- PASSAGE GIVEN:
_ _ _ _

Labour Party’s external crisis sponsored by NLC – Farouk

Alhaji Umar Farouk is that National Secretary of the Labour Party. In an interview with EMEKA NZE, he speaks on the reconciliation between the Julius Abure-led Labour Party and the Lamidi Apapa group, the faceoff with Nigeria Labour Congress (NLC) and the party’s measures to recover seats from lawmakers who defected to other parties.

The reported story of your reconciliation with Lamidi Apapa group, does it hold water?

Certainly, we had some of our former NWC members that were not happy with some of things that were going on, they were aggrieved and they took advantage of some of our radical youths in Edo state who went to the national chairman’s ward and unconstitutionally sent a press release that he had been suspended from the party, and you know, after the elections, we had so many issues. So many people are coming in to destabilise the party. Immediately, some people grabbed that opportunity. They went to court and asked the court to declare the seat of the national chairman vacant. But we swiftly moved in, we went to court, we went through our own constitution. We have three or four level of leaderships – the national, state, local government and the ward- every chapter has its roles and responsibilities.

So there is no way a ward chapter can say I’m disciplining a local government chapter without coming to the state. So the discipline is from top to bottom and not from bottom to top. So with that, the party and the national chairman took those people to court and got a restraining order that they don’t have legal status to say they will discipline the chairman. So this so called Apapa faction emerged on the basis of that illegality and they also went to court and asked the court to declare the seat of the national chairman vacant. That case went on for almost about six months to one year and then at the end of the day, we appealed. The Appeal Court said they have no jurisdiction to even entertain that matter because it was an internal affair of the party. So based on that, having had the judgement, there is no more crisis in the party.

Didn’t they go to the Supreme Court?

To my own knowledge, they didn’t go to Supreme Court. Having had that, we felt that they are our colleagues, we reached out to them saying we know you have done this based on the fact that you were aggrieved. Come back, let us see how we are going to move this party forward. And since they can’t go against the ruling of the court, some of them came but some of them had already left and joined other political parties.

Can you name those that returned and does it include Lamidi Apapa?

We are very friendly with Apapa, he has already come, we had a meeting with him. He is an elder in the party. Also others like Arabambi, Daramola, Bishop, Favour and a lot of others, we have reconciled with them and we all agreed that we are going to work together.

_ _ _ _

- RECORDED DATA:
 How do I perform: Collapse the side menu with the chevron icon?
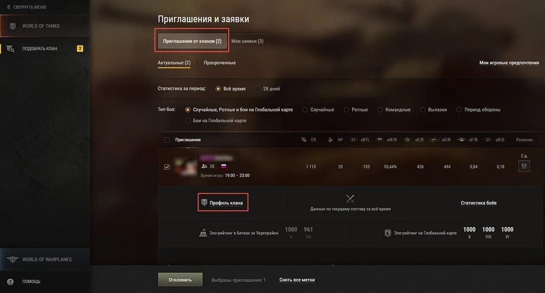tap(9, 7)
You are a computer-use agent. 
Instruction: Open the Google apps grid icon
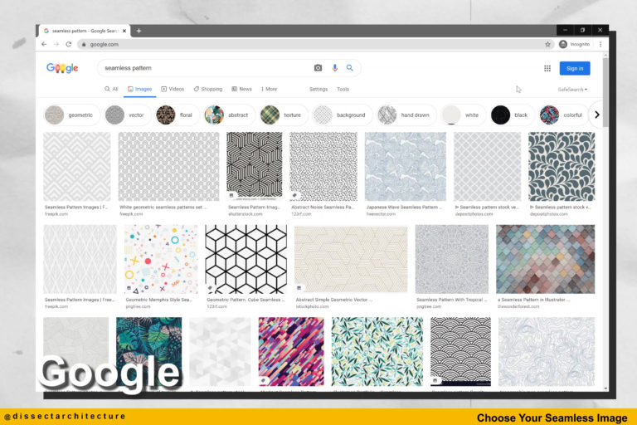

_ _ _ _

- TASKS TO CARRY OUT:
A – Transcribe the Labour Party interview from "To my own knowledge, they" up to and including "include Lamidi Apapa?".
B – In the Labour Party interview, why does Farouk say the ward had no power to suspend the national chairman? Answer in one to three sentences.

- THE RESPONSES:
A –
To my own knowledge, they didn’t go to Supreme Court. Having had that, we felt that they are our colleagues, we reached out to them saying we know you have done this based on the fact that you were aggrieved. Come back, let us see how we are going to move this party forward. And since they can’t go against the ruling of the court, some of them came but some of them had already left and joined other political parties.

Can you name those that returned and does it include Lamidi Apapa?

B – The party has four levels of leadership (national, state, local government and ward), each with its own roles, and discipline runs from the top down, not from the bottom up. A ward chapter cannot discipline a higher level without going through the state, so the ward's move against the national chairman was unconstitutional. On that basis the party got a restraining order saying those people had no legal standing to discipline him.